Linear Regression

Regression is the method of adjusting parameters in a model to minimize the difference between the predicted output and the measured output. The predicted output is calculated from a measured input (univariate), multiple inputs and a single output (multiple linear regression), or multiple inputs and outputs (multivariate linear regression).

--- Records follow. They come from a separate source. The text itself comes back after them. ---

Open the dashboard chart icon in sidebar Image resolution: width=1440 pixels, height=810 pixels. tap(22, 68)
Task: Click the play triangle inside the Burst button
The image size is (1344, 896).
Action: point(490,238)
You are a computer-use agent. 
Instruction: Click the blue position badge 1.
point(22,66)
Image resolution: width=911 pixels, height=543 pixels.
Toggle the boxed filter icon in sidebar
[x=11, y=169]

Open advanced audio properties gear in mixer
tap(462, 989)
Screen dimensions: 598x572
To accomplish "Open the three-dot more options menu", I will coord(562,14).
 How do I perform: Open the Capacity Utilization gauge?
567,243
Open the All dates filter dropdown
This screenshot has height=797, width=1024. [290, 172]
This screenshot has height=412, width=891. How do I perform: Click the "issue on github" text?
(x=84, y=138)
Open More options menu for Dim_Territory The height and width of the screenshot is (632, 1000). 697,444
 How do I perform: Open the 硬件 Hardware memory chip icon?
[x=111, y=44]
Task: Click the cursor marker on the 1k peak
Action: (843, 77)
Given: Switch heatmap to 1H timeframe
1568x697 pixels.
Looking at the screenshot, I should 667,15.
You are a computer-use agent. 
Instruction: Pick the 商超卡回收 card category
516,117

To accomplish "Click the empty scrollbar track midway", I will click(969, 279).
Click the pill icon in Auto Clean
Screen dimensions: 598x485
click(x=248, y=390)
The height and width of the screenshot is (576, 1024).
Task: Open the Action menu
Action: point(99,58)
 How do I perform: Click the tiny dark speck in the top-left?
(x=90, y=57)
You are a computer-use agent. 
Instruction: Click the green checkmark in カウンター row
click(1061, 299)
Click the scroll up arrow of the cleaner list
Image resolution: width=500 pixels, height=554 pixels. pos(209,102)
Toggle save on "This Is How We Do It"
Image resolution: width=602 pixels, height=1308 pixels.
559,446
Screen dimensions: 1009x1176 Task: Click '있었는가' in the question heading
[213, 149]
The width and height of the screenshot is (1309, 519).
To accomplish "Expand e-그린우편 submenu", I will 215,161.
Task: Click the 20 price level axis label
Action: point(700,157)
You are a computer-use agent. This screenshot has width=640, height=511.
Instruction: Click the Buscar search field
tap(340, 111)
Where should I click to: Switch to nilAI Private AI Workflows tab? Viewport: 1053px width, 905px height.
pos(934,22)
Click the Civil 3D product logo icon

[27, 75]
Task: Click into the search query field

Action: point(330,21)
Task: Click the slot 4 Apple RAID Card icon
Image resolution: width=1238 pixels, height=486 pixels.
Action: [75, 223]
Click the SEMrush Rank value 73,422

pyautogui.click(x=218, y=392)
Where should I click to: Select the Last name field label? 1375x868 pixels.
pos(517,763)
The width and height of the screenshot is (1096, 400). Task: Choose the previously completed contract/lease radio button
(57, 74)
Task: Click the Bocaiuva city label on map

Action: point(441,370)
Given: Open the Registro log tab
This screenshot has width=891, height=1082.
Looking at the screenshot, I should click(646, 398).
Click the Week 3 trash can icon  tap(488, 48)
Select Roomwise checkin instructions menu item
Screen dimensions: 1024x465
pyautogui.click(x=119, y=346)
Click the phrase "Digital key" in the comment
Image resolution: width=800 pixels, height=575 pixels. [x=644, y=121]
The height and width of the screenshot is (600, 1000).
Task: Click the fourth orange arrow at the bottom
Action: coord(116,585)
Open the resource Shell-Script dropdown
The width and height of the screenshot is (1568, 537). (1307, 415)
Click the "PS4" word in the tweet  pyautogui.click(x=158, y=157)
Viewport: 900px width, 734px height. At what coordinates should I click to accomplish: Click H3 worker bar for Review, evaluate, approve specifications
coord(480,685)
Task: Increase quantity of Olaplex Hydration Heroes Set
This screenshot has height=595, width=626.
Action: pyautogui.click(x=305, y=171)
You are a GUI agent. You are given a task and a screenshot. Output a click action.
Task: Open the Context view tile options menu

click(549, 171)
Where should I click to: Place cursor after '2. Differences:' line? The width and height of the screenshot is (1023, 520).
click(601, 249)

linear regression: x and y are scalars
multiple linear regression: x is a vector, y is a scalar response
multivariate linear regression: x is a vector, y is a vector response

In machine learning terminology, the data inputs (x) are features and the measured outputs (y) are labels. For a single input and single output, m is the slope and c is the intercept.

$$y=m x + c$$

An alternate way to write this is in matrix form and changing the slope to `\beta_1` and the intercept to `\beta_2`.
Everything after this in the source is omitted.